Confused? Overwhelmed?? Can’t see what’s coming next???
Welcome to the human race! None of us can — try as we might. Here are some tips about how to approach this crucial challenge.
Having made my living for over a decade as a quantitative forecaster, I can tell you that forecasting in times of continual, disruptive change is no longer the tool in my kit that I first reach for. What I use and recommend instead is scenario-based planning.
The key differences between those techniques are summarized in the pictured table from a presentation I gave recently. In a nutshell, scenario planning starts with sets of competing assumptions about potential future states of the world — each set called a scenario. Typically, at least three scenarios are considered — best case, worse case, and most likely (which is usually between those two.)
Evaluations are then made of our response to each of the feasible scenarios — without reference to how likely each one is. A playbook is developed for each scenario.
Finally, ongoing monitoring is conducted to determine, in real time going forward, which scenario is closest to developing. If some other possibility is developing outside the original scenarios, that is then built into our thinking.
As factories in China start coming back online, now is the time to start planning for our post-Covid world. I have reviewed scenarios developed by The Conference Board and Goldman Sachs, and have distilled them down to three simple essentials:
Each of these three scenarios is shown in the figure below. For each of these — what does our business look like? What do our customers and supply chains look like? Does anything else change, for example, the regulatory environment? Is this an opportunity to do a full value pivot, as others have done? If so, is that pivot temporary, or permanent?

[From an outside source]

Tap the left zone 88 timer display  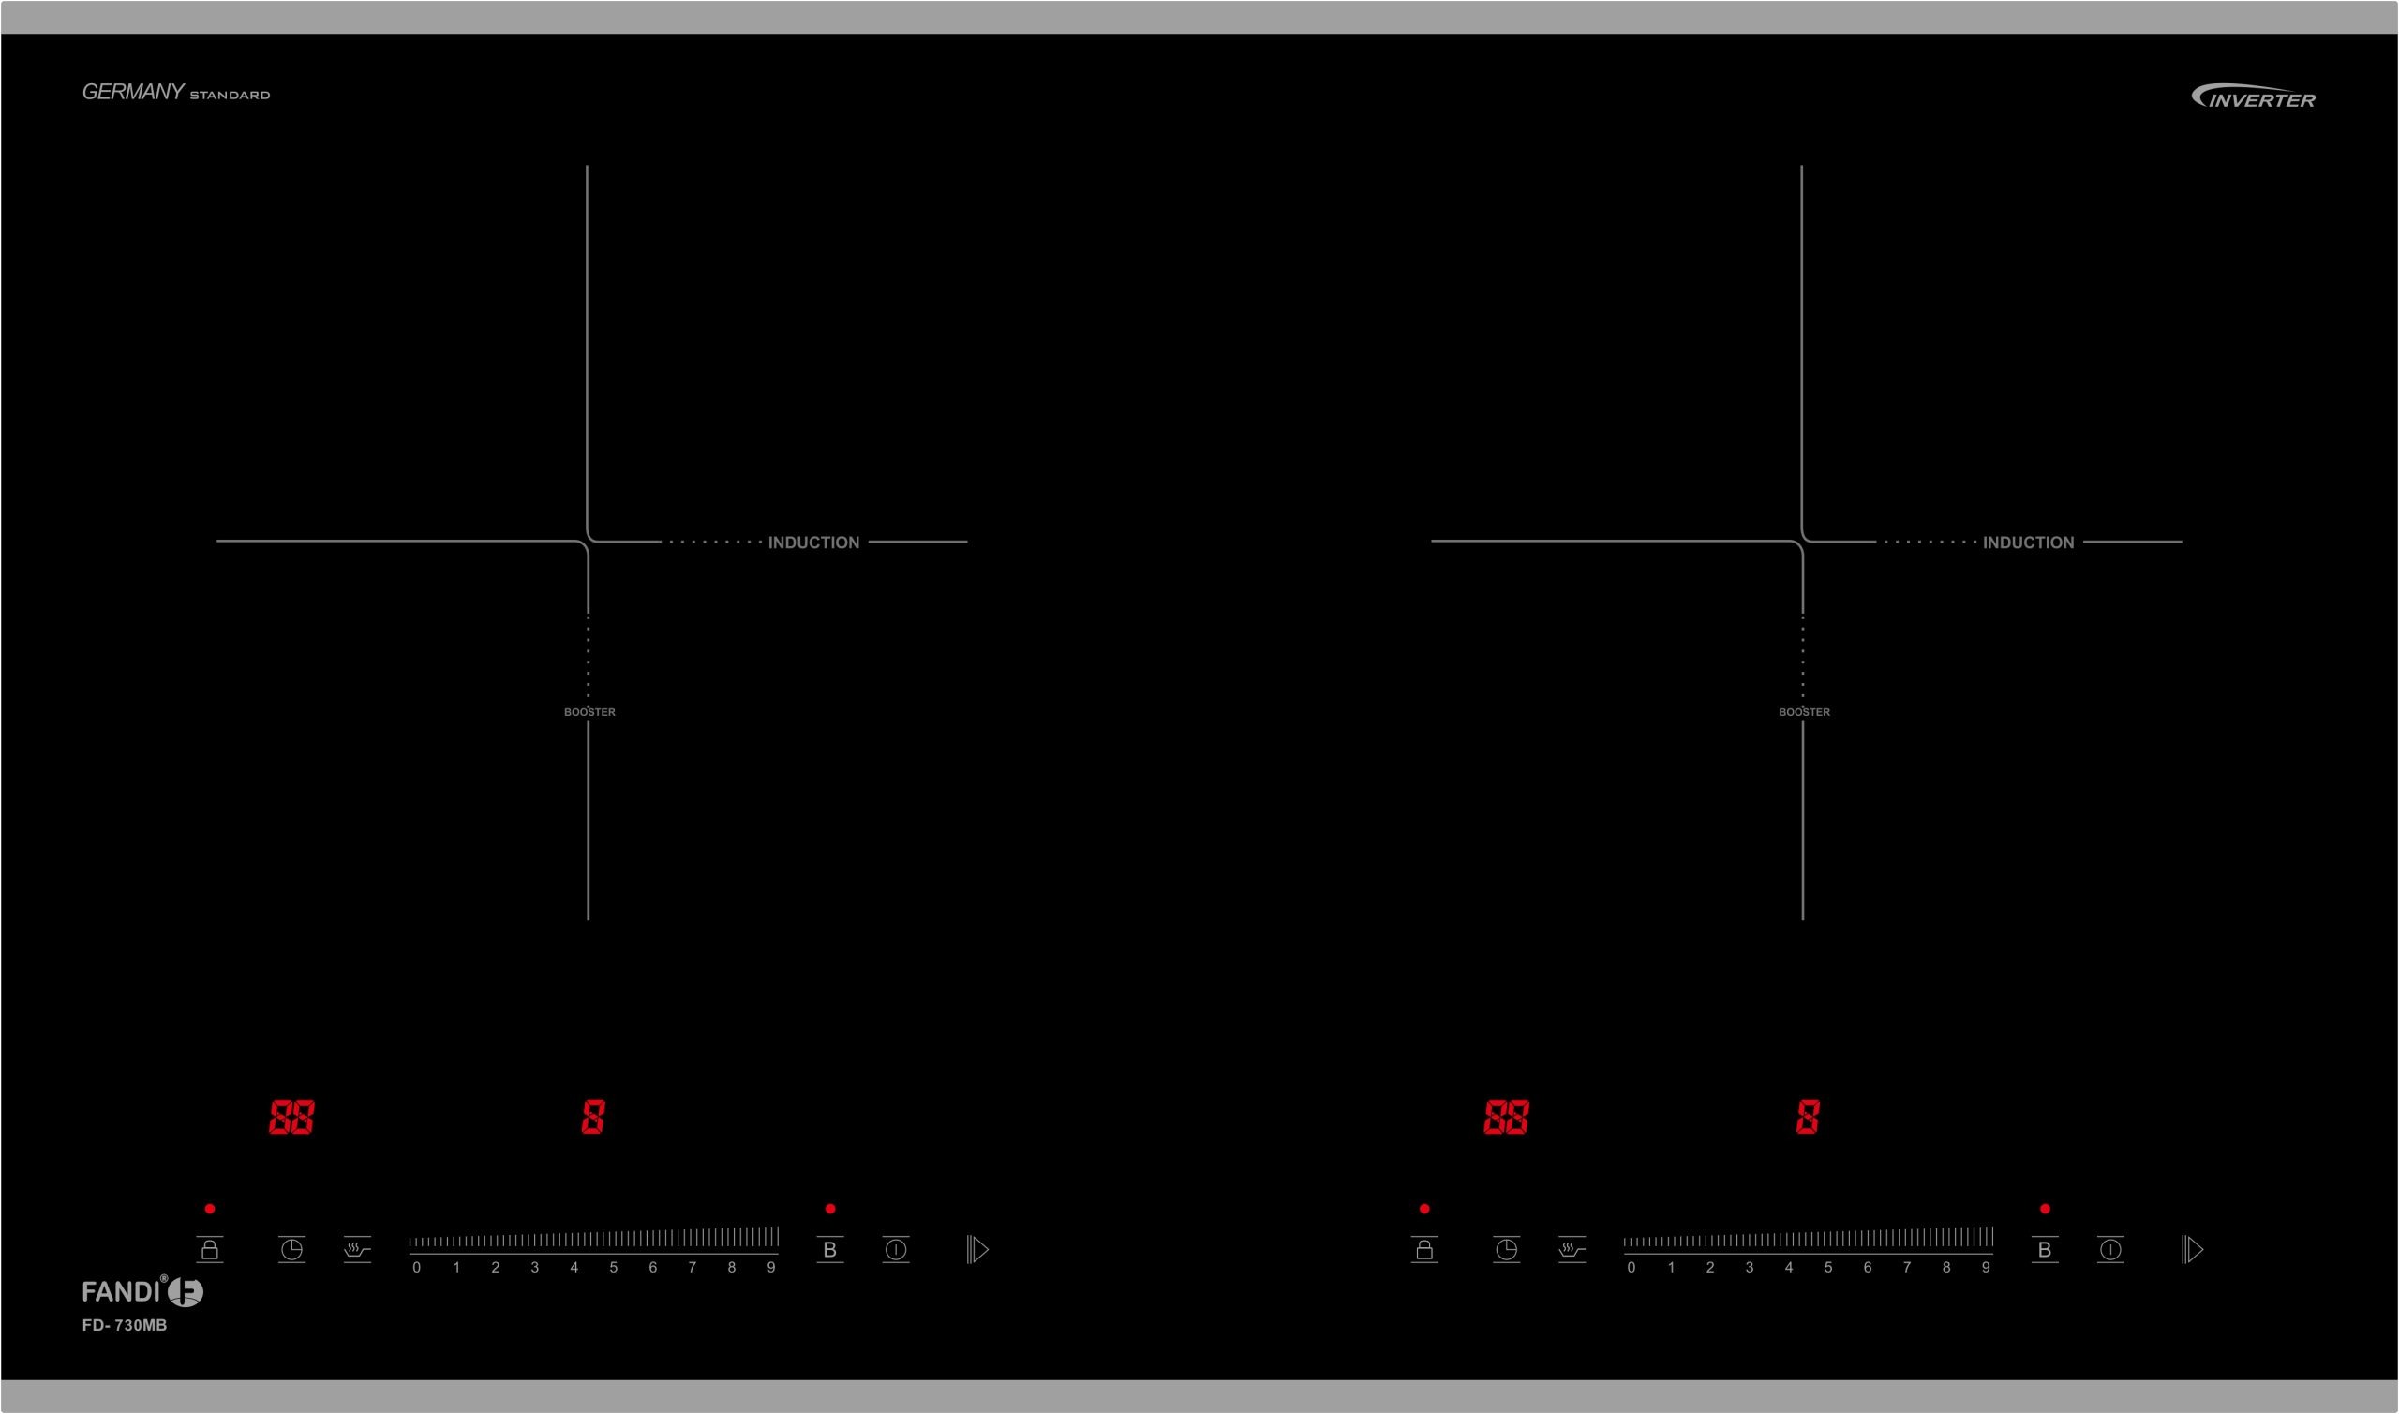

Note the importance of three key metrics, in the simplified picture here labelled X, Y, and Z. X is the length of time it takes for a recovery to begin. Y is the “slope” of the recovery, i.e., how fast it occurs. And Z is the gap between the recovery and the pre-Covid world. In the best case, Z is zero — we get back to the way we were. In the worst case, Z remains very large, and we are stuck for a long time in a slow economy. In the middle case, Z indicates that things come back in some fashion, but not the way they were.
What makes the Covid situation especially difficult to model are the interactions between the health crisis that is slowly improving and the wealth crisis that resulted and is rapidly worsening. The availability of tests, treatments or potential cures, and potential vaccines each directly impacts the willingness of people to return to work and to their former lives as consumers. Most of the “data” available there to model scenarios — for example, the time it could take to develop and deploy a safe and effective vaccine — consist of hopeful speculation at best.
As if that weren’t enough complexity, there are varying vertical sensitivities. Government guidelines are generally following a first out, last back in model — bars, restaurants, live entertainment, and retail were among the first to close down, and will likely be among the last to open fully — if they are able to do so at all in any kind of economically feasible way.
Merriam-Webster defines intelligence as “the ability…to deal with new or trying situations.” I love this definition because it describes organizations as well as it does people. An intelligent enterprise is one that adapts quickly to changing conditions — and that exhibits resilience in the face of extreme change.
To be intelligent and resilient under this definition, it’s essential that the “enterprise radar” be functioning — i.e., that you be collecting the best metrics possible — X, Y, Z, and several others. Before you can manage change, you must measure it. A crisis presents an opportunity — or reveals a need — to rethink your metrics portfolio from the ground up.